A North Texas woman claims that happened to her.
But what might surprise you is her employer: the state's top law enforcement agency, the Texas Attorney General's office.
Attorney Ginger Weatherspoon is now suing, and spoke with CBS 11.
Weatherspoon claims the Attorney General's office fired her after she says she blew the whistle on two supervisors who allegedly threatened her and demanded her to lie. "I'm very upset, very angry. It was humiliating."
Weatherspoon worked in the child support division since 2006 and in February of last year she says two supervising attorneys demanded she sign an affidavit that falsely accused a Dallas County judge.

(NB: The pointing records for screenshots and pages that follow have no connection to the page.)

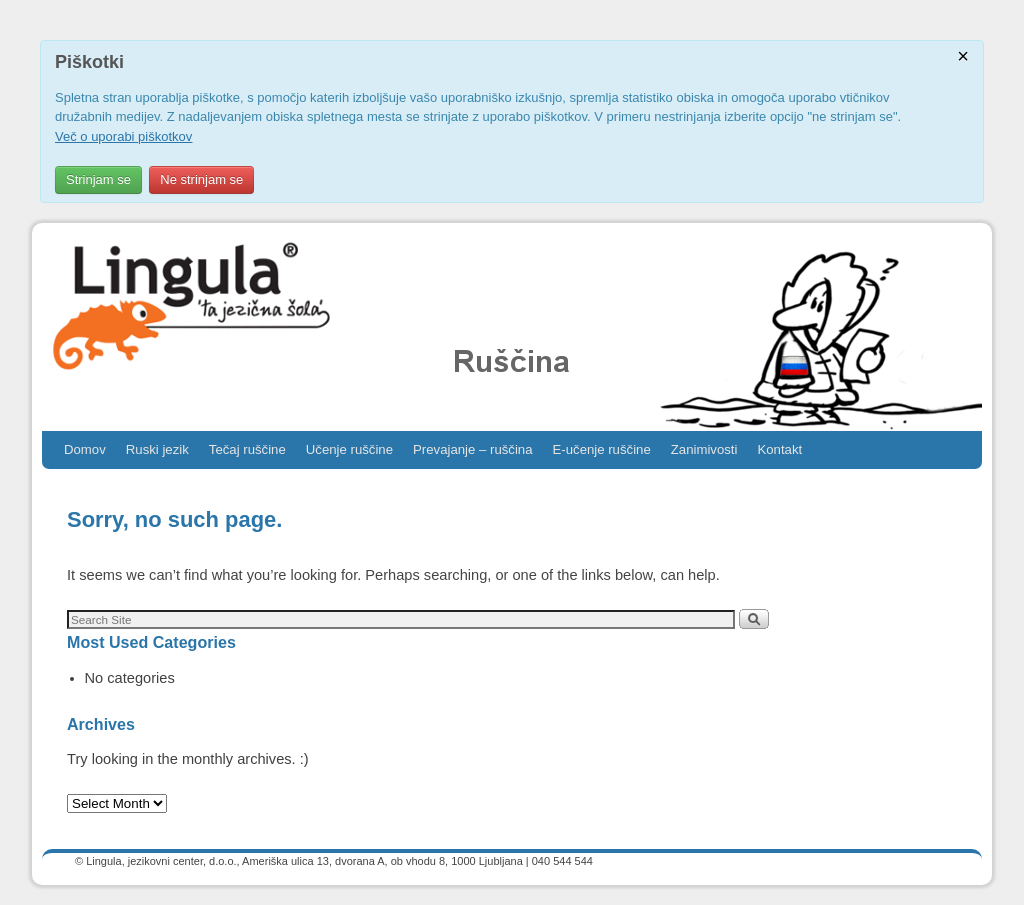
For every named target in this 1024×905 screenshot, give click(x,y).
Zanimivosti (704, 449)
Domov (85, 449)
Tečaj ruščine (247, 449)
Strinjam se (98, 179)
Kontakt (779, 449)
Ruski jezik (157, 449)
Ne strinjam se (201, 179)
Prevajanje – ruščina (473, 449)
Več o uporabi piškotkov (123, 136)
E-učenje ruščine (602, 449)
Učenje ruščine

She says it happened after the judge ruled against the Attorney General's office in an unrelated case. Weatherspoon says, "I'm an attorney, I'm an officer of the court. That's perjury. I could lose my bar license."
In her lawsuit against the office, Weatherspoon says after she refused to sign the document, the supervising attorneys ordered her to their administrative offices, and confined her in a room against her will. She says, "a senior regional attorney yelled at me, he slammed his fist down, put his finger in my face, and told me that General Abbott himself was waiting on that affidavit, and I refused to sign the affidavit."
Weatherspoon's attorney, Steve Kardell, who also teaches at SMU's Dedman School of Law, says, "You obviously have situations where people are asked to do things which push the envelope a little bit, but you rarely see a situation where a lawyer is held hostage in order to accomplish that."
Weatherspoon says the Attorney General's office retaliated against her by firing her last November. She says, "I was handed a letter and was told it was for poor customer service."
In a statement, the Attorney General's Communications Director Jerry Strickland says "the dismissal of this employee is wholly unrelated to any of those incidents and was precipitated by facts separate from anything to do with that review."
The state says the two supervising attorneys who made the alleged threats against Weatherspoon and another supervisor have all been demoted.
As for Weatherspoon, she's opened her own law practice, but says the transition hasn't been easy. "To lose your job and to lose your income, it's been very difficult."
She's seeking lost wages and attorneys fees. And doesn't want others to have to go through the same ordeal.